Torino inaugura la prima “vera” moschea
04/07/2013
In via Genova, al confine con Moncalieri, dopo anni di ostacoli, Domani la prima preghiera, Sabato la cerimonia con le autorità.
Tre anni di lavori, ostacoli, preoccupazioni. Ma sabato mattina, in via Genova 268 B, ultimi metri di Torino al confine con Moncalieri, tutto questo non conterà più scrive la stampa di torino. Il Centro Culturale Islamico di Moncalieri ce l’ha fatta: ha realizzato il suo progetto, una moderna moschea da offrire ai cittadini musulmani di Torino Sud.

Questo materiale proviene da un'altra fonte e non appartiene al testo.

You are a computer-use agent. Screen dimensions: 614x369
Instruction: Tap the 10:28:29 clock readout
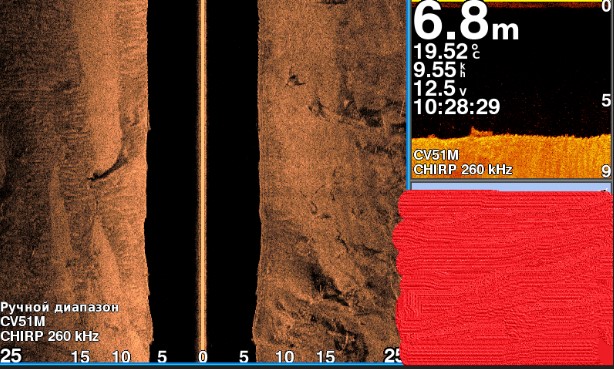pos(457,106)
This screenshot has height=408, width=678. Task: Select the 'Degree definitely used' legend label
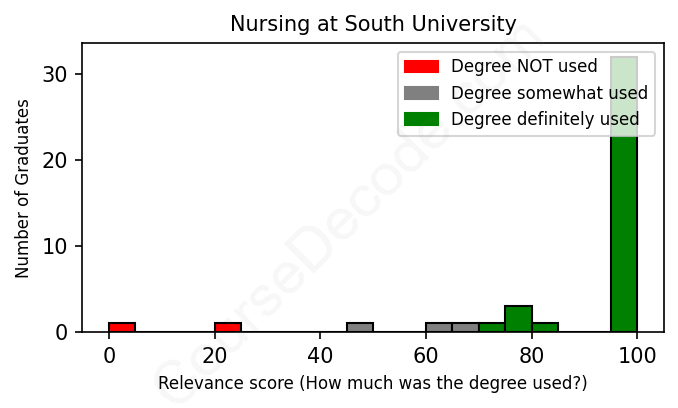tap(545, 120)
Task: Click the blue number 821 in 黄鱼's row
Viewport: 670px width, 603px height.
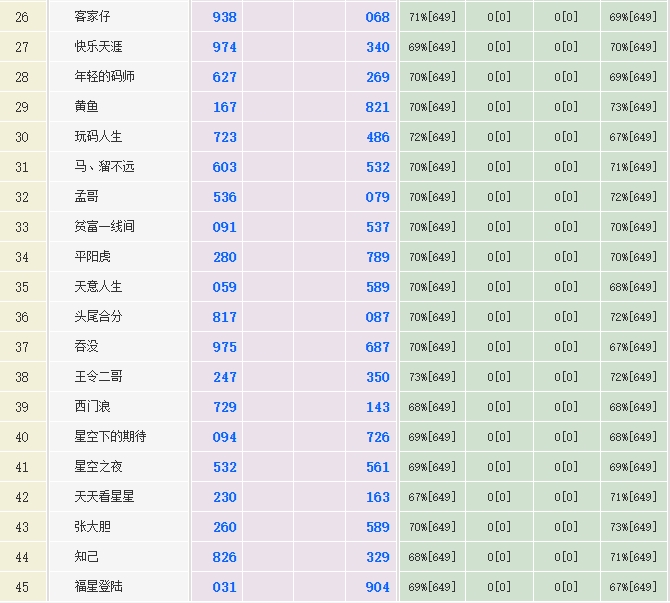Action: point(377,107)
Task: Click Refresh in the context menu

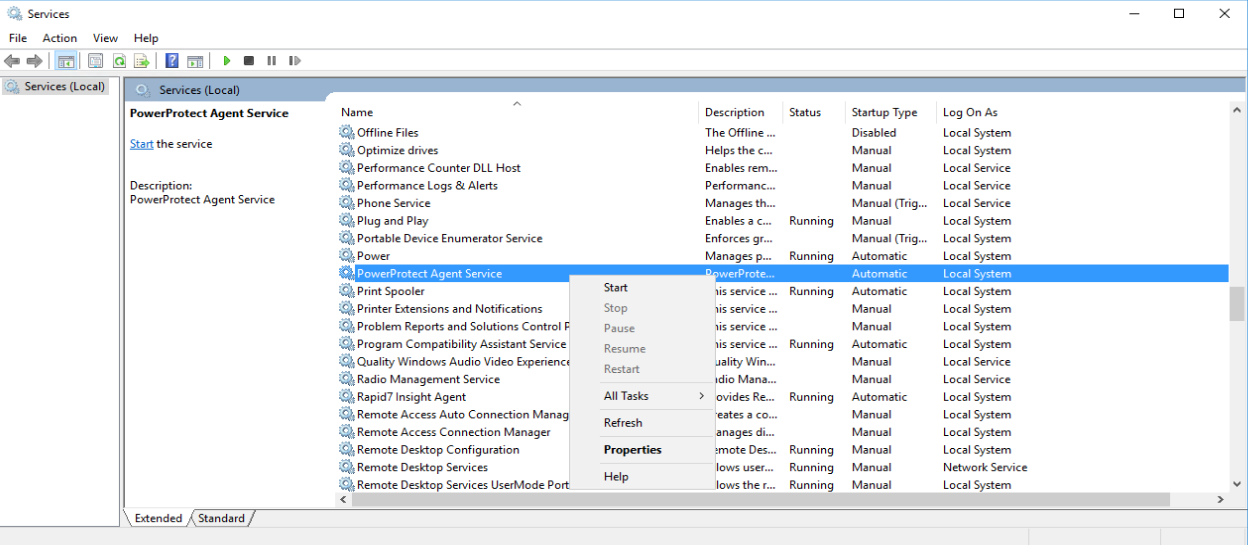Action: click(623, 423)
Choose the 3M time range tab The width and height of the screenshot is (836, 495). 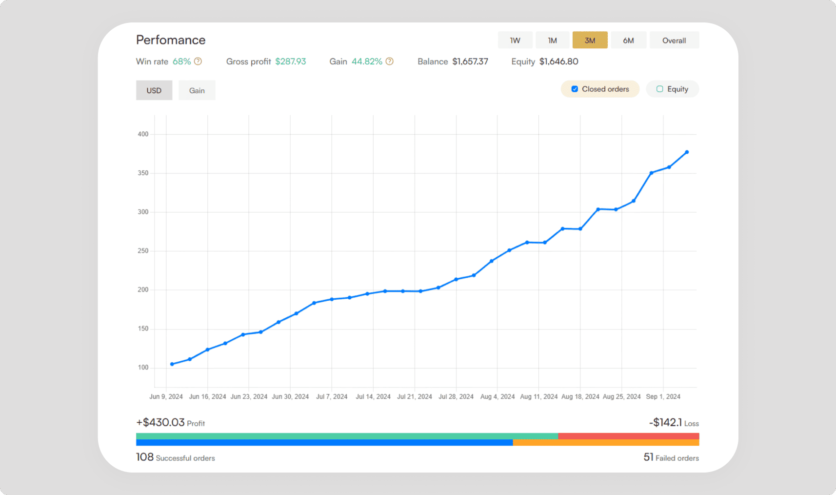590,41
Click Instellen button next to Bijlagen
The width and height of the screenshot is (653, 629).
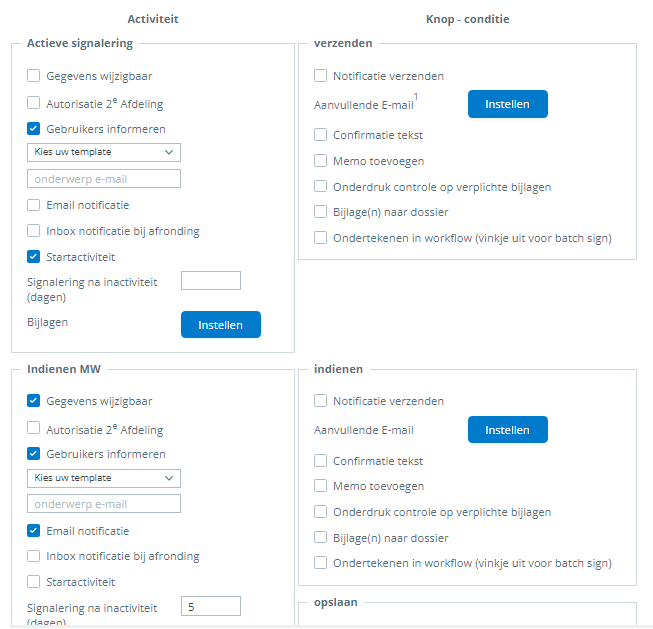coord(220,325)
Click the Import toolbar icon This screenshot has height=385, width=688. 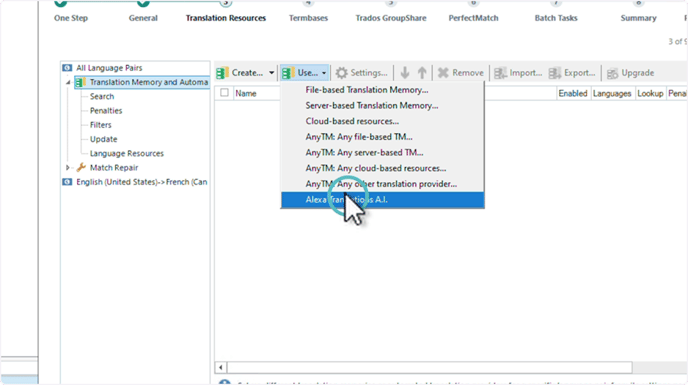click(500, 73)
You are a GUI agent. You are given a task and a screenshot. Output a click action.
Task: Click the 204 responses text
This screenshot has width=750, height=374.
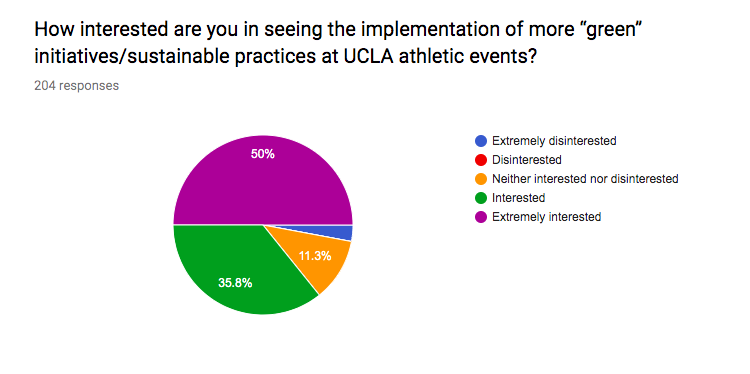coord(77,86)
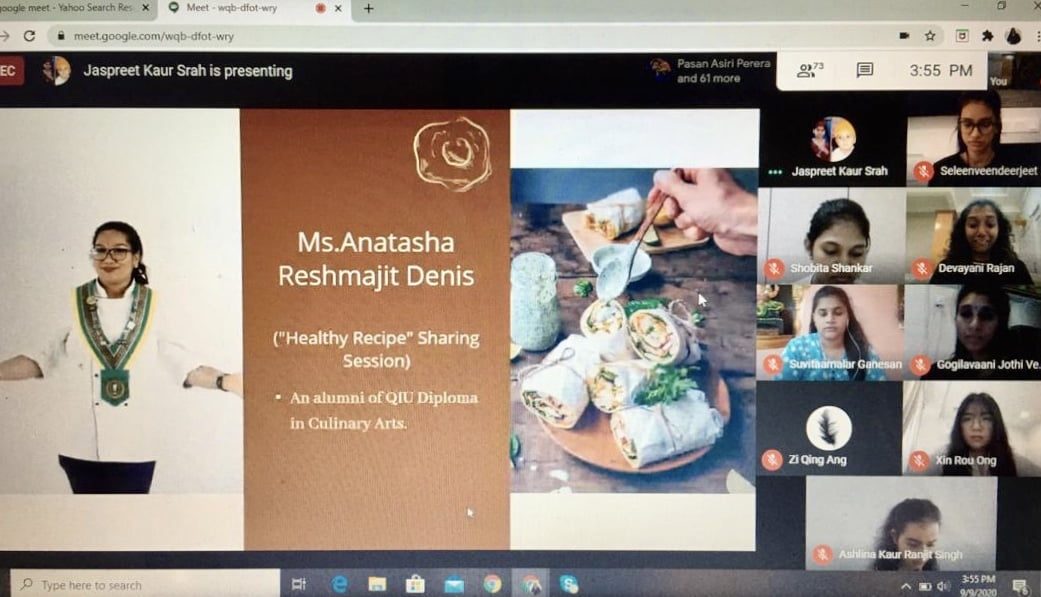Image resolution: width=1041 pixels, height=597 pixels.
Task: Click the camera indicator icon in address bar
Action: [x=904, y=35]
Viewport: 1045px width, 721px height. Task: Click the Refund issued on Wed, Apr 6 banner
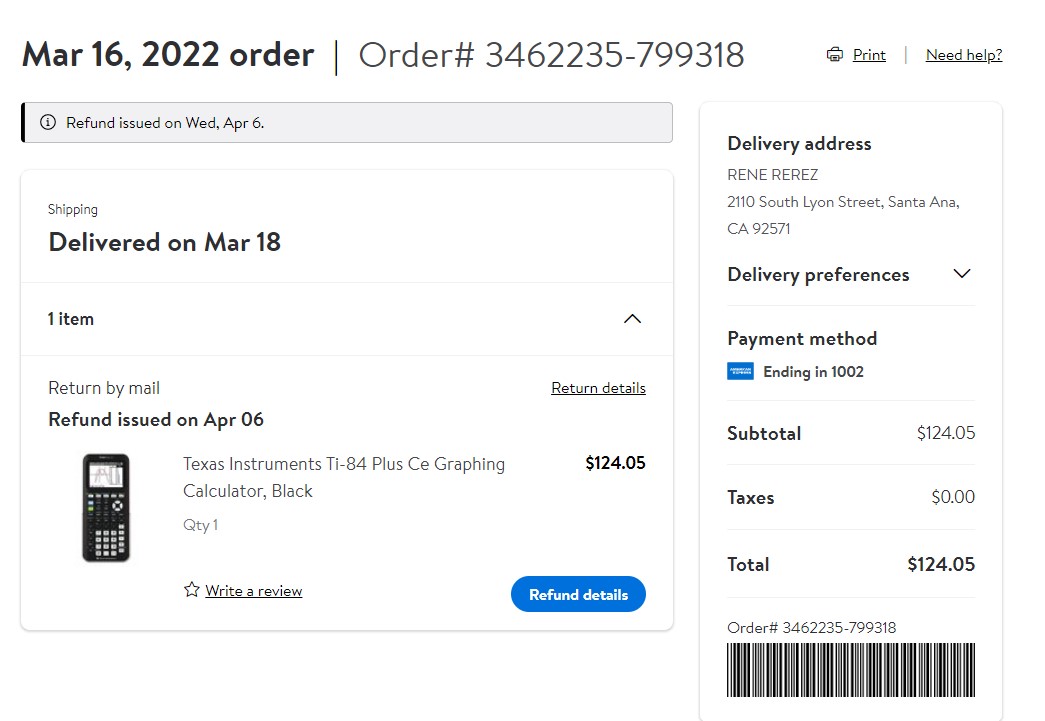[x=347, y=123]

Domani, la prima preghiera. Sabato alle 10, all’inaugurazione di quella che, essendo «affiliata» e riconosciuta dalla Moschea di Roma, diventa la prima «effettiva» di Torino, il presidente Abdelghani El Rhalmi e il portavoce Mohamed El Yandouzi hanno invitato il sindaco, il prefetto, il questore, l’arcivescovo e il cardinale, l’assessore all’Integrazione Ilda Curti, le autorità militari. Saranno presenti l’ambasciatore e il console del Marocco. «E speriamo che arrivino anche i vicini delle case qui intorno: abbiamo stampato dei volantini per invitarli», dice il presidente.
La fotografia
L’edificio, indipendente, con un proprio ingresso autonomo, era nato negli anni 50 come cinema ed era poi stato riconvertito in discoteca. Ha una superficie di 1100 metri quadrati, 300 dei quali, sulla balconata, sono riservati alle donne. «Abbiamo avuto molti ritardi - raccontano El Yandouzi ed El Rhalmi - e anche molte promesse di aiuto dal Marocco che speriamo possano concretizzarsi. Per ora abbiamo stipulato il compromesso con 65 mila euro e paghiamo un canone a riscatto. I lavori fatti hanno un valore di 300 mila euro: molti sono stati realizzati gratuitamente o quasi da artigiani e imprese. L’aiuto lo ha fornito tutta la comunità e anche dei cristiani ci hanno dato una mano. Ma perché la moschea sia della comunità dobbiamo ancora versare 500 mila euro. Speriamo che il nostro Paese sia sensibile».
In progress
Il centro di culto, che con ogni probabilità sarà dedicato al re Mohamed VI, ieri si presentava ancora parzialmente in versione «cantiere», ma un cantiere dove mancavano soltanto gli ultimi ritocchi. I grandi rotoli di tappeto rosso accatastati oggi saranno stesi e copriranno gli 800 metri della sala di preghiera. «Li ha donati un grossista di Porta Palazzo, facendoli arrivare dalla Turchia. I ponteggi per i lavori li ha offerti un imprenditore egiziano. Le piastrelle uno marocchino. E così è andata per molte cose», dice El Yandouzi.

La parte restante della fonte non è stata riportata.